Monday, October 22, 2007

Japan Day 2: Osaka Castle, Temples, a Graveyard, and Okonomiyaki

My second day in Japan, Stephanie took me to see Osaka Castle. It's in a lovely park. The first thing you see, castle-wise, is the outer moat.
Then you walk through a giant gate, turn left, and walk through another giant gate.
Second gate with omnipresent schoolchildren.

There's still a great deal of space within the gates and we wandered around, looking at a small temple with a rock garden, taking pictures with those 2 dimensional figures that have holes where their faces should be so you can stick your head there, and eating lunch.

And after seeing that, we went to the main attraction.
The first thing you do upon entering Osaka Castle is go up to the observation level where you can get a 360 degree view of the city. That level also has these beautiful black and gold decorations:
Apparently it's what the castle used to look like.
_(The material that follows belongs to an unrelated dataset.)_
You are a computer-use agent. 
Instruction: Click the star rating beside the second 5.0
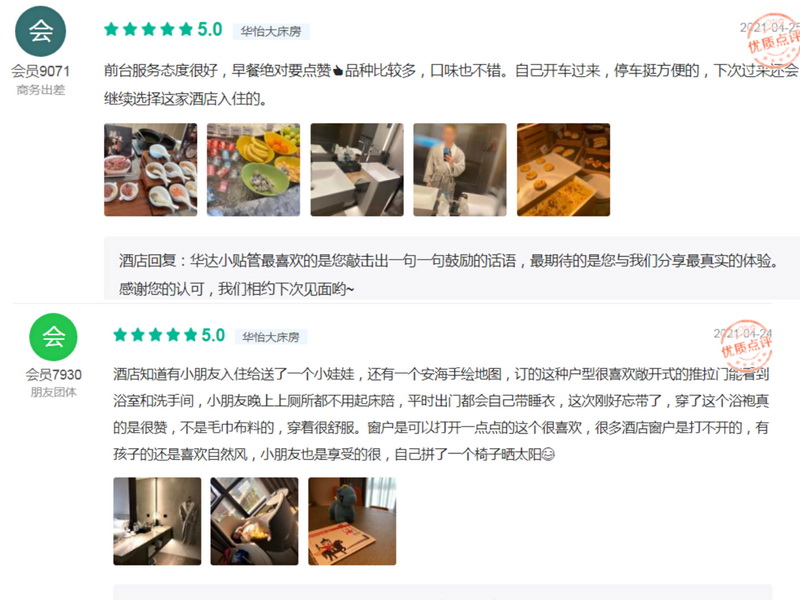(155, 335)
Inside is a museum devoted to the history of the castle. Particularly that of original builder Toyotomi Hideyoshi and his resistance toward the shogunate. The museum has the neatest dioramas I've ever seen. Basically they have these three dimensional dioramas within which there are transparent video or projection screens (I'm not sure which). On the screens they show actors portraying various events. Each diorama lights up in sequence as you go around the room. Of course this doesn't photograph very well, but the picture below should give you some idea of what I'm talking about. I loved these things.
Beyond the dioramas they have letters from Hideyoshi, decorative items from the castle, armor, mock-ups of battles and various other things.
Part of a tiger that used to decorate the exterior of the castle.

Steph had a private lesson to teach, so I was on my own for the afternoon. I took the subway back to her neighborhood and then checked out a small shrine and graveyard before going to see the huge temple across the street from her house. Shittenoji was essentially the first of a great many temples I saw while in Japan, but was actually rather different than many of them because it feels more like a working temple than a tourist attraction.
Just one part of the giant temple.
Dippers to rinse your hands and mouth (I felt that rinsing my hands was enough).

In the evening we went to eat an Osaka specialty called okonomiyaki. It's basically cabbage, egg, some kind of sauce, and I don't know what else. You can request certain things be put in it. Steph and I had it with cow meat because we wanted to stick with something she recognized the kanji for. There's a grill at each table and they cook it right in front of you.
Fussy eater or not, all that cabbage can't be too bad
Okonomiyaki once cooked . . . we skipped the fish flakes and mayo.

We also got yakisoba which I liked rather better than the okonomiyaki.

Unfortunately, we hadn't realized what was going to be in it since there were no pictures or English menus here, and this place didn't have the ubiquitous fake food either. So there were some leftovers.
Still, by my standards it was a pretty adventurous day.